Ma cosa dobbiamo aspettarci da iniziative come questa? «Nella consapevolezza che la conoscenza debba porsi alla base di ogni costruzione sociale – spiega Pice – dobbiamo perseguire una progettualità orientata verso dinamiche di condivisione, relazione e costruzione di rete che si prefigga il raggiungimento di obbiettivi di interesse generale, di tutela e di sviluppo di beni comuni come oggi possono essere definiti i contenitori culturali della città e privilegi il coinvolgimento dei cittadini in dinamiche contemporanee di relazione ed inclusione. La presenza di istituzioni nella costruzione della rete può portare molteplici altri vantaggi sui costi di gestione e sullo sviluppo economico di attività che stanno nascendo ma che, proprio perché allo stato poco più che embrionale, hanno la necessità di un impulso. La creazione della rete produrrebbe sviluppo economico, difendendo l’identità culturale di Bitonto. Questo concorrerebbe non poco a dimostrare che la cultura, la sua diffusione, la sua valorizzazione può e deve essere volano di sviluppo economico e contemporaneamente mezzo indispensabile per far crescere il tessuto sociale e morale della comunità».

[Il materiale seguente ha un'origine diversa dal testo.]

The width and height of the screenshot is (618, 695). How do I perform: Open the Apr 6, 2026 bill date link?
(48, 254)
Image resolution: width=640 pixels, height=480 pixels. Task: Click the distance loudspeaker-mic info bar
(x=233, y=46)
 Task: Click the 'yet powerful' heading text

«L’obiettivo – chiarisce il professore – è ridurre le distanze tra il patrimonio culturale e i suoi fruitori, rendendoli visit-attori, coinvolgendoli in una realtà tangibile tutta da scoprire in cui è possibile sperimentare nuove abilità e conoscenze, con un approccio attivo ed intuitivo».

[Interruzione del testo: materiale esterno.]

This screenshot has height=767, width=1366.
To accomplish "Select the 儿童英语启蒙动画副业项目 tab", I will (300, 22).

Alcuni dei reperti archeologici verranno selezionati e sottoposti a riproduzioni in stampa 3D, creando un percorso museale tattile complementare a quello tradizionale, in modo da consentire grazie al tatto la possibilità di fruizione del patrimonio anche a ciechi o ipovedenti. È prevista anche l’istallazione di una postazione VR che permetterà di esplorare virtualmente il museo, interagendo con le ricostruzioni tridimensionali dei singoli reperti.

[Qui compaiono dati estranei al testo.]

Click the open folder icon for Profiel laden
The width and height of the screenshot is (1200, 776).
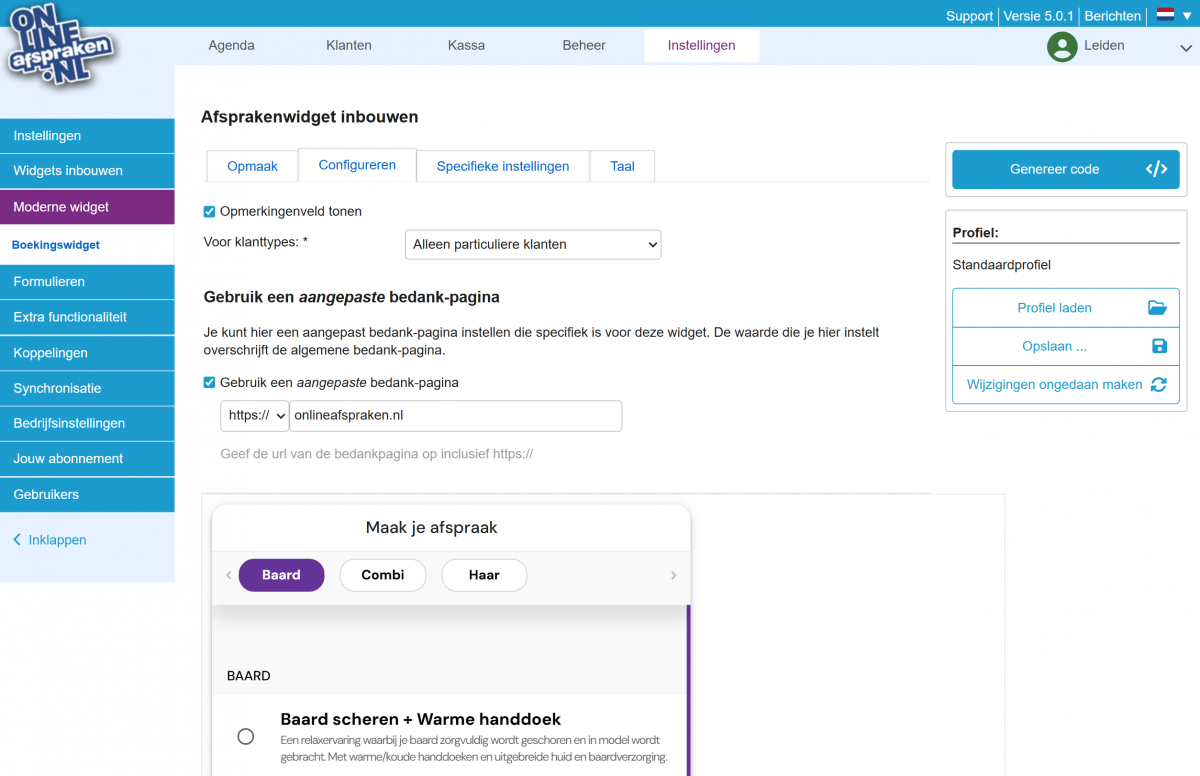point(1157,308)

«Vogliamo coniugare – conclude Nicola Pice – memoria e immaginazione del futuro, mirando alla valorizzazione e alla conoscenza del nostro patrimonio archeologico, rivendicando il diritto alla memoria come diritto umano essenziale perché la memoria è alla base di ogni identità personale, comunitaria e di un territorio. Non possiamo ignorare quel “liquido amniotico” in cui siamo nati e nel quale e grazie al quale viviamo, che ci rende autentici e unici. “L’archeologia assume oggi una funzione socialmente più importante nella società contemporanea, in quanto mediatore tra il passato e la contemporaneità”, parole sacrosante di Giuliano Volpe che fanno eco a quelle di Daniele Manacorda: “L’archeologia parla per tutti, ci aiuta a farci sentire tutti uguali in un mondo di diversi, più che tutti diversi in un mondo apparentemente di uguali”».